Monterrey.- Las afectaciones a la salud mental provocadas por el tráfico vehicular y la cada vez mayor cantidad de usuarios del transporte público, están escalando a tal grado que podrían convertirse en un problema de salud pública, advirtieron diputados locales en el Congreso de Nuevo León.
ABC Noticias publicó este martes que, especialistas advirtieron que los problemas viales y la cantidad de usuarios en el Transporte Público en la Zona Metropolitana de Monterrey impacta directamente en la salud mental de los ciudadanos, generando estrés crónico, depresión, ansiedad, incertidumbre, enojo y en algunos casos, hasta violencia.
La presidenta de la Comisión de Salud y diputada del PRI, Gabriela Govea, subrayó que, aunque actualmente no existen instrumentos formales para medir el impacto del tráfico en la salud mental, el riesgo de que se convierta en un problema de salud pública es latente.
“Definitivamente vamos para allá. Si no se mide ni se atiende, este fenómeno seguirá creciendo. Es necesario trabajar con la Secretaría de Salud y las facultades de Psicología para identificar cuántos pacientes llegan a consulta con padecimientos relacionados directamente con los tiempos de traslado y el estrés vial”, indicó.

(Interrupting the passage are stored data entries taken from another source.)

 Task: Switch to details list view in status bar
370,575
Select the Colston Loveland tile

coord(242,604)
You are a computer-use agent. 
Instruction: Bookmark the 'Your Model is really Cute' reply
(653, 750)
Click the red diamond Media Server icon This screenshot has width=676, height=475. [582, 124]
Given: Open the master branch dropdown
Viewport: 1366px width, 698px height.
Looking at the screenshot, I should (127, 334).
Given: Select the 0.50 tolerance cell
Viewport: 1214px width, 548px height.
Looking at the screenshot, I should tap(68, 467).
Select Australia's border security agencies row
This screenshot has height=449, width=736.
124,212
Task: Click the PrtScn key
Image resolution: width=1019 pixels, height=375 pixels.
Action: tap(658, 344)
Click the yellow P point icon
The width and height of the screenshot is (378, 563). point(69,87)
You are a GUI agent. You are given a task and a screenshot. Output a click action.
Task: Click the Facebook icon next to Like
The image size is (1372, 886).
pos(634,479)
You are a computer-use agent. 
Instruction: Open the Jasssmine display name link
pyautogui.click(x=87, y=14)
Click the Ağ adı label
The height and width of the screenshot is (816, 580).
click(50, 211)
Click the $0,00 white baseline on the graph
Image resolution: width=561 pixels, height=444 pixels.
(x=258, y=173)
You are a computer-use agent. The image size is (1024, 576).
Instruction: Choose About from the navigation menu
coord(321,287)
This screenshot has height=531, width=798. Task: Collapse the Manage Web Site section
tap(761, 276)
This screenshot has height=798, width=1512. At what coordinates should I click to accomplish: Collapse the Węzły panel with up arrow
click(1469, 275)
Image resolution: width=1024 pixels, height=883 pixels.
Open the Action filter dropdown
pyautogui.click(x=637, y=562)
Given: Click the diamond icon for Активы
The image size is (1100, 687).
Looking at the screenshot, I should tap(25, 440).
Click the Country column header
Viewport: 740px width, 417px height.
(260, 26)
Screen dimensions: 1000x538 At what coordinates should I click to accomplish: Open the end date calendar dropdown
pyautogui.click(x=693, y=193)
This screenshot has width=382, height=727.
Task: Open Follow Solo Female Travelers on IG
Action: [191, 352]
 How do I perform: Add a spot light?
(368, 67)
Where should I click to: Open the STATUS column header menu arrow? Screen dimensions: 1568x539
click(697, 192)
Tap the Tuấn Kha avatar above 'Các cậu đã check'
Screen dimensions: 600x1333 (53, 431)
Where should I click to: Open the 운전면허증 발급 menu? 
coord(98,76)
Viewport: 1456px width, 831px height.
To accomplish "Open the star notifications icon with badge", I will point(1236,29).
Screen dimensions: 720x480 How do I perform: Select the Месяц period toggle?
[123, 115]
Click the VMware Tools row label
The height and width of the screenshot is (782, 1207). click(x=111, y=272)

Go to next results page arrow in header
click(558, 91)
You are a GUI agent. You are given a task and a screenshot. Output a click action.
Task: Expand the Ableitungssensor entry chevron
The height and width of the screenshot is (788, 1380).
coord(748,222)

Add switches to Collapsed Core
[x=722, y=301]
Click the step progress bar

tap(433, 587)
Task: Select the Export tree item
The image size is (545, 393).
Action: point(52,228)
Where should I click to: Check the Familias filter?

La presidenta de la Comisión de Movilidad y diputada del PAN, Aile Tamez, coincidió en que el tema podría convertirse en un problema de salud pública si no se atiende desde la raíz.
Te podría interesar
“Esto ya es un tema grave y claramente va camino a convertirse en un problema de salud pública. La solución empieza con una movilidad eficiente, transporte público de calidad y coordinación entre municipios, estado y sector privado”, sostuvo.
Por su parte, la diputada de Movimiento Ciudadano, Sandra Pámanes, calificó la situación como una señal de alerta para la entidad.
“Los tiempos de traslado son cada vez más largos y eso impacta directamente en el estado emocional de las personas. Es una alerta amarilla que requiere acciones inmediatas para evitar que esta problemática siga creciendo”, afirmó.
En la metrópoli, los habitantes pierden en promedio entre 2.5 y 3 horas diarias en el tráfico, y de acuerdo con reportes de firmas como TomTom e INRIX, un regio promedio pierde entre 79 y 144 horas al año.
En entrevista para este medio, el especialista en movilidad Ervey Cuéllar señaló que ante las horas diarias que pierde un ciudadano al trasladarse, el congestionamiento se convirtió en una asfixia vial. Y la situación se agrava para quienes dependen únicamente del transporte público.